Washington, D.C.
We're a long way from Lincoln. He labored his entire political career to save the national government from those who believed that property was paramount, and that it even extended to people. He objected to the concept of permanent hired labor. He hated the claim of "states' rights" as superseding those of the Constitution and of the Union. Therefore the "Party of Lincoln" not only would not nominate him today, it would repudiate him.
We're a long way from Jefferson too. When he died, forty years before Lincoln did, the merchants of the seaboard still profited from the settlers/debtors of the frontier (which was about Ohio at the time.) Jefferson's dream of a nation of small independent agrarian producers had not yet failed, nor been fully tried. His use of presidential power to purchase Louisiana offended Congress as much as his successor Jackson's veto of the recharter of the Second Bank of the United States. Yet the "Party of Jefferson and Jackson" has only a small amount of room in it any more for those who would challenge the underlying economic assumptions of the corporate world.
Question: which party has betrayed its origins the least? (This is a lifetime philosophical question, interim answers to which may be sought every two years despite no final answer being available.)
It is fashionable to ridicule the television spectacles of the national party political conventions. Indeed there is an excess of posturing and persiflage in them, in which they do not materially differ from any other advertising. However, there was something reassuring in the Tweedle-twin Tweedle-coronations of the challengers. Not that the candidates are indistinguishable -- Al and Tipper having lived in a trailer park while he was in the service, Shrub and Laura wanting trailer park votes without having to do anything for them -- but that the conventions are. The reassurance of the conventions lies in their meaningless traditions, their gusty self-importance, and their vestigial reminders that people are supposed to control the political process, even though corporations do so in fact. The conventions came to us in the same way opening day in the football, baseball, basketball, hockey and soccer seasons arrive: expected, necessary, overrated.
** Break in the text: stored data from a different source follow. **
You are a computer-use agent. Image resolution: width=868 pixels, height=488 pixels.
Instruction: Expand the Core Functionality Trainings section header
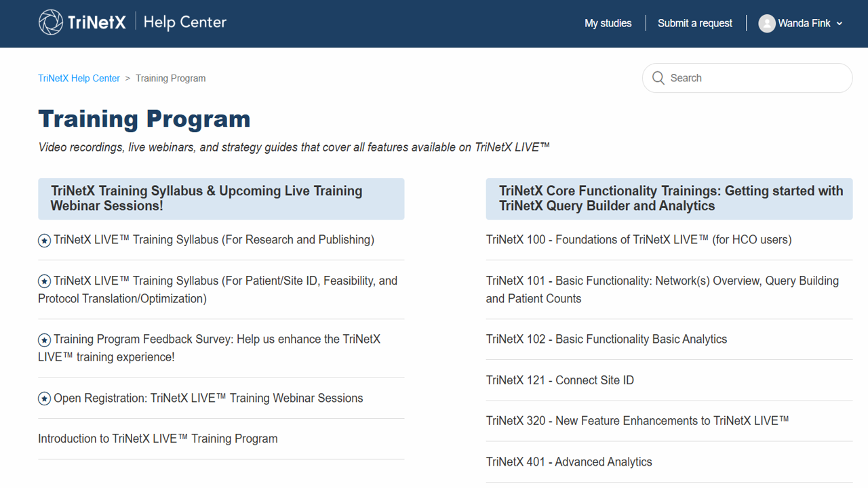[x=669, y=199]
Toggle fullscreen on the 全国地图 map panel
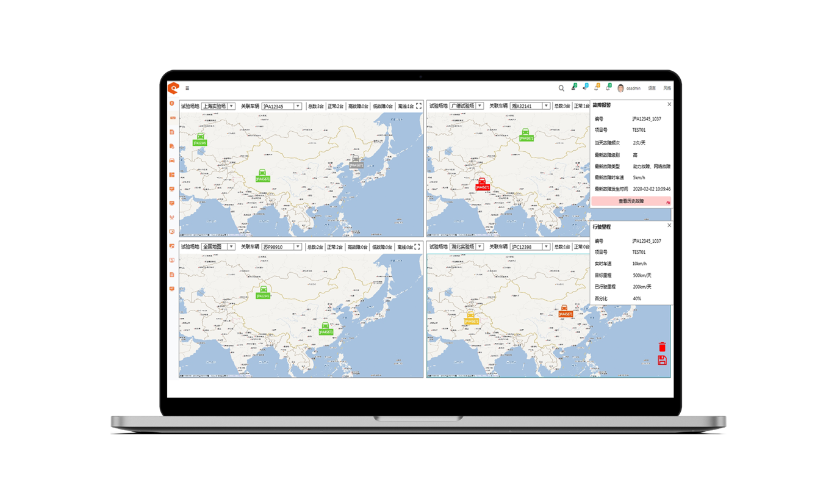837x504 pixels. 417,247
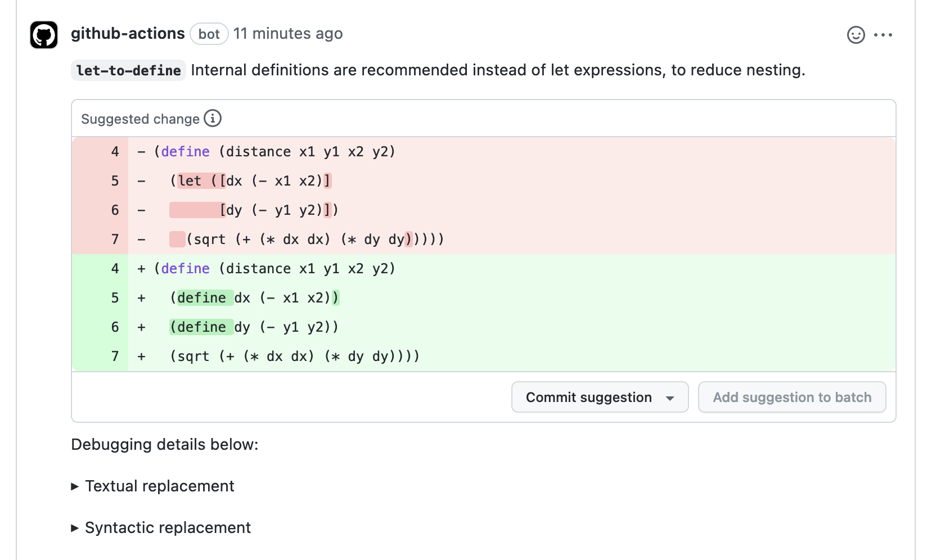Click the Commit suggestion button
This screenshot has height=560, width=927.
pyautogui.click(x=588, y=398)
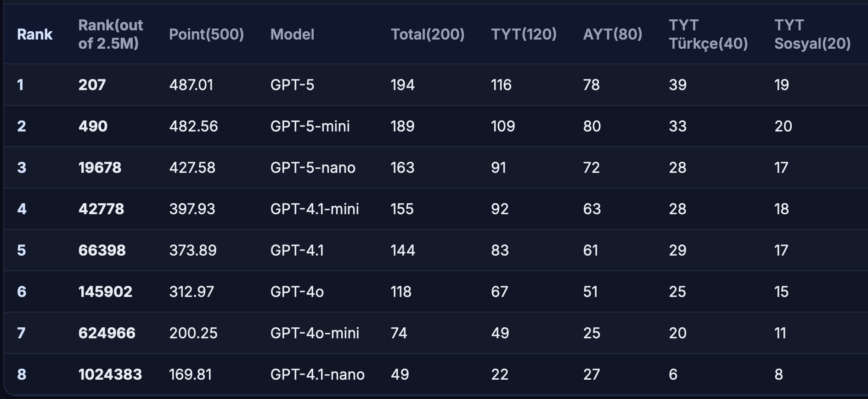Image resolution: width=868 pixels, height=399 pixels.
Task: Click the GPT-4.1-mini model cell
Action: tap(315, 209)
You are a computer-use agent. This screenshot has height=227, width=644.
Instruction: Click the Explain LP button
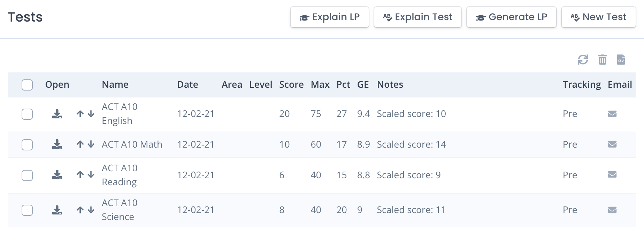329,17
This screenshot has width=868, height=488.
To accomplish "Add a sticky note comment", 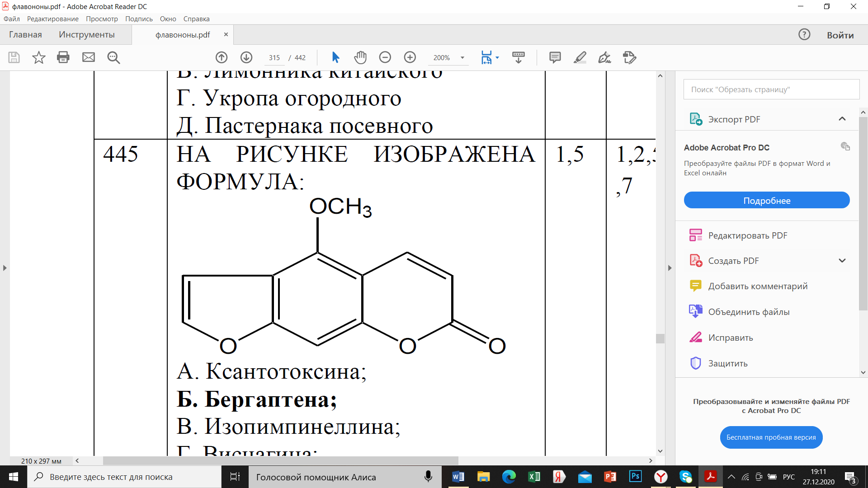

Writing in the Irish Times this summer, Fintan O'Toole observed that there was no monument to those killed in Northern Ireland during 30 years of "troubles" that was anywhere near as simple and noble as the one in Oklahoma City to the victims of the Murragh Building bombing. He wondered how a nation so allegedly aesthetically challenged as the US could have managed to do so much better than the supposedly artistic Irish. "Where [the Irish] have monuments to the victims of terrorist bombings, they tend to be small, unimaginative and rather embarrassed," wrote O'Toole.
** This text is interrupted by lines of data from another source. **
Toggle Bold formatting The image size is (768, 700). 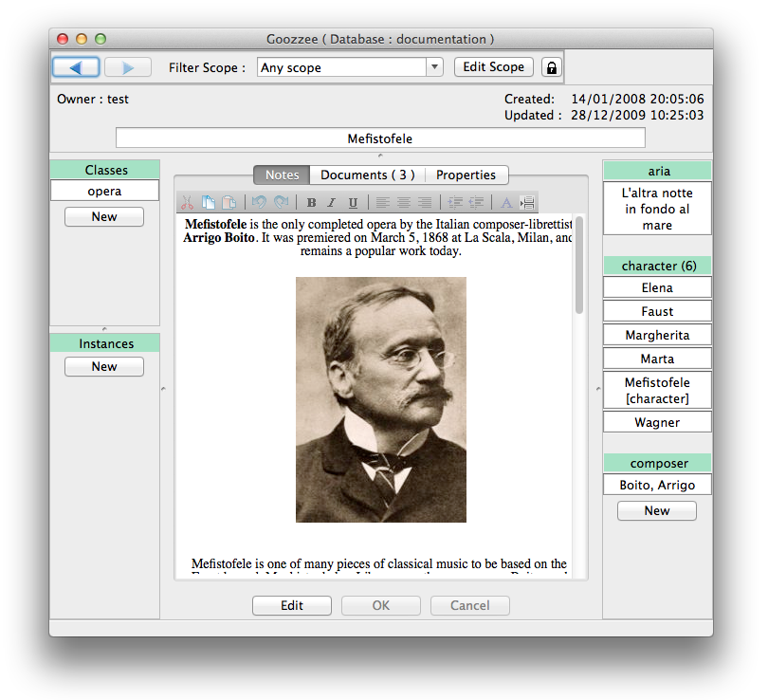[x=311, y=202]
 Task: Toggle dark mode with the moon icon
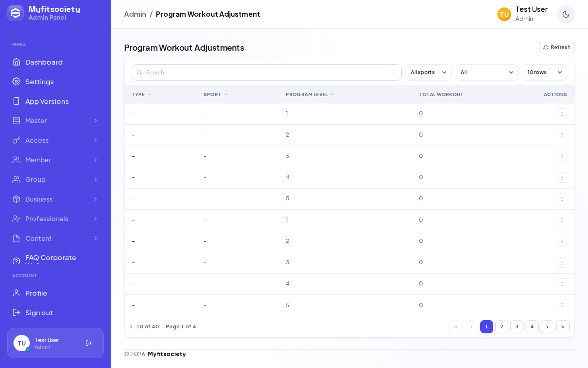(566, 14)
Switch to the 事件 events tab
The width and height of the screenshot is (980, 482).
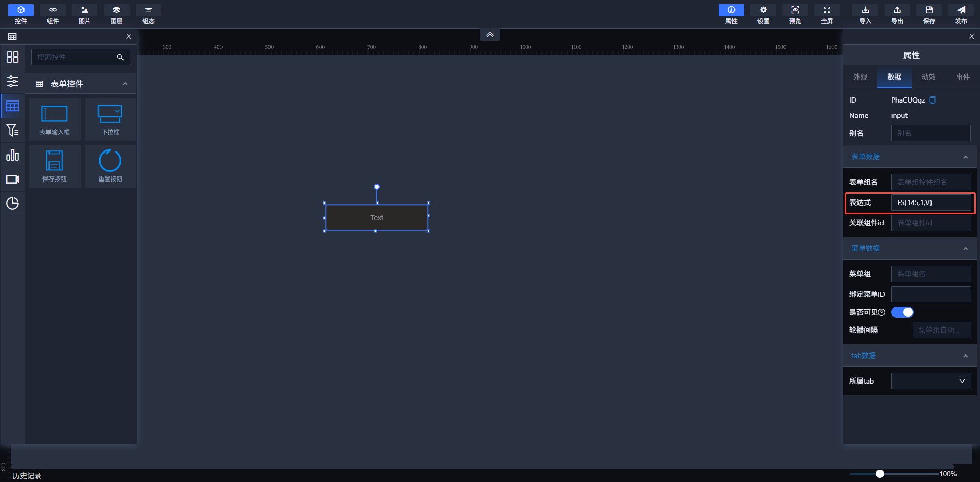963,77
Well, it's pretty simple, really. As a country, what we lack in understanding of beauty we make up for in sentimentality. Massive public sentimentality equals good monuments. Most of the grandeur of Washington's public architecture lies in that equation.
Meantime, the shadow of the Murragh Building lay over the 2000 Republican convention in no auspicious manner. The bombing was almost a logical consequence of the anti-government rhetoric of the then-newly-empowered congressional majority under Reps. Newt Gingrich, Tom DeLay, Dan Burton, Henry Hyde, and Sens. Trent Lott, Don Nickles and Jesse Helms, dancing to the tunes of their unelected ringmasters George Will, William Buckley, William Bennett and Robert Novak. (The Republicans fear that journalists are the theorists of the Democratic party; the Democrats know that journalists are the intellectuals of the Republican party.)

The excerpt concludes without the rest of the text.